SÃO PAULO - Ainda sem a aprovação de lei que regulamente o ensino domiciliar no País, o Ministério da Mulher, da Família e dos Direitos Humanos, comandado por Damares Alvares, orientou os conselhos tutelares de todo o Brasil a não considerar como evasão escolar os casos de crianças e adolescentes que não estejam matriculadas em escolas e são educadas em casa, o homeschooling.
O ofício com a orientação aos conselhos foi enviado no fim de maio, um mês depois de o governo Jair Bolsonaro ter encaminhado projeto de lei sobre o tema para o Congresso Nacional - ainda não há previsão para que a matéria seja apreciada. Segundo decisão do Supremo Tribunal Federal (STF), a regulamentação do homeschooling deve ser aprovada pelo legislativo, já que altera o Estatuto da Crianaça e do Adolescente (ECA), bem como a Lei de Diretrizes e Bases da Educação (LDB).
A orientação da ministra é a de que, enquanto o projeto estiver em tramitação no congresso, que os casos não sejam considerados como abandono intelectual. Também pede aos conselheiros que procedimentos em apuração sejam interrompidos até a votação do projeto.
Nesta quinta-feira, 11, o Ministério Público Federal (MPF) recomendou que o ofício seja imediatamente suspenso, por entender que a manutenção dessa ordem pode ensejar a propositura de reclamação constitucional - uma vez que atribui efeitos jurídicos a projeto de lei ainda não aprovado pelo Congresso Nacional, e cuja aprovação é evento futuro e incerto, que depende de amplo debate.
"Essa ofício do governo federal desrespeita a legislação e a decisão do STF. Além disso, coloca em risco crianças e adolescentes", diz Deborah Duprat, procuradora federal dos Direitos do Cidadão. De acordo com o MPF, o ofício confronta decisão do STF, que considerou que o ensino domiciliar não é inconstitucional, mas barrou a prática por não haver legislação a respeito.
A regulamentação do homeschooling foi uma das bandeiras de campanha de Bolsonaro e foi colocado como uma das ações prioritárias para os 100 primeiros dias de governo - a liberação dessa modalidade de ensino é uma demanda antiga de grupos conservadores religiosos. A ideia inicial do governo era encaminhar um medida provisória ao Congresso, que tem uma tramitação mais rápida. No entanto, o Ministério da Família recuou e enviou um projeto de lei.
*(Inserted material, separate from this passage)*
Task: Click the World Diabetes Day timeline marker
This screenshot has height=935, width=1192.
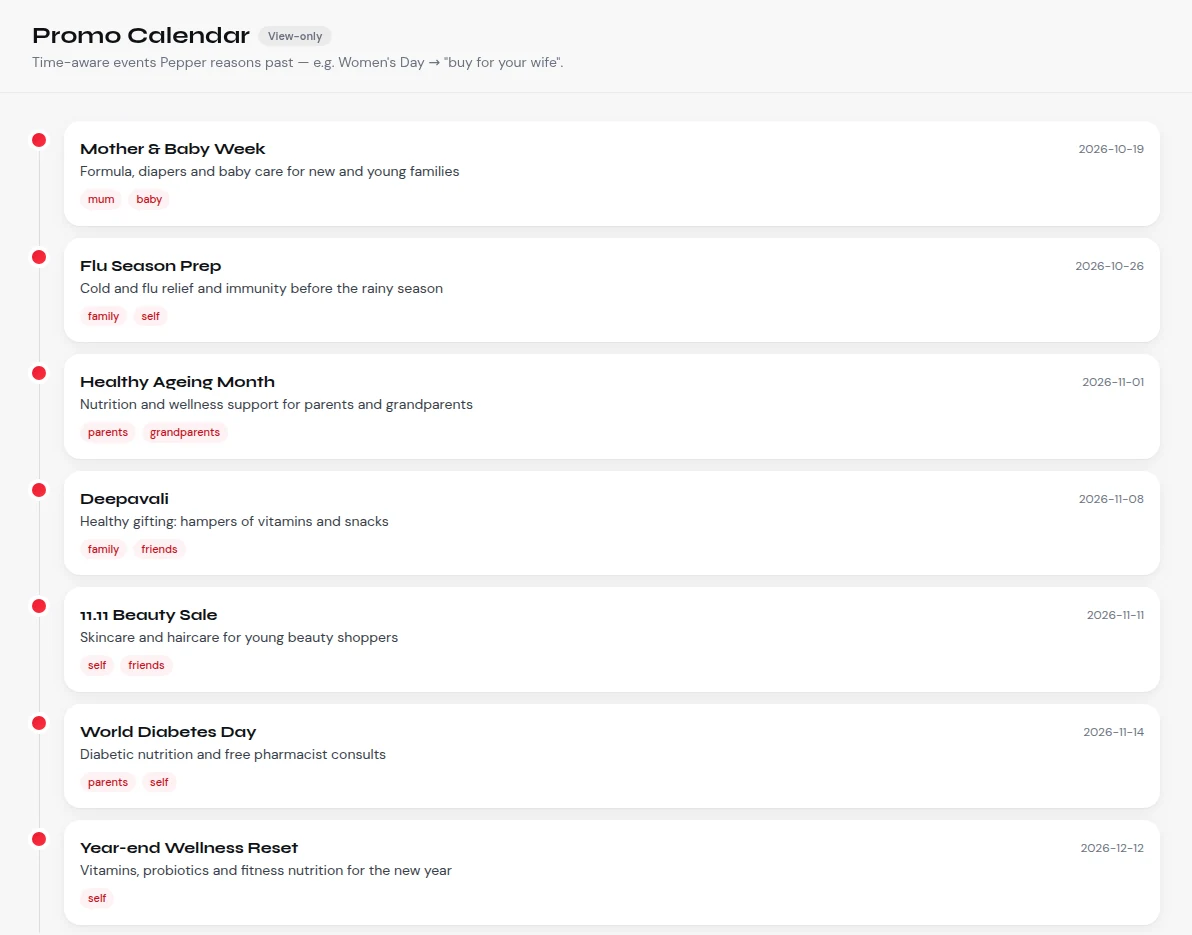Action: click(39, 723)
O texto prevê cadastro de alunos e avaliações anuais realizadas pelo MEC (Ministério da Educação). Caso o aluno seja reprovado por dois anos consecutivos, perderá o direito de estudar nesse modelo. Segundo o projeto de lei, as famílias terão que apresentar documentos como antecedentes criminais, caderneta de vacinação atualizada e um plano pedagógico individual, proposto pelos pais ou pelos responsáveis legais.
Questionado pelo Estado, o Ministério da Mulher, da Família e dos Direitos Humanos não respondeu sobre o assunto.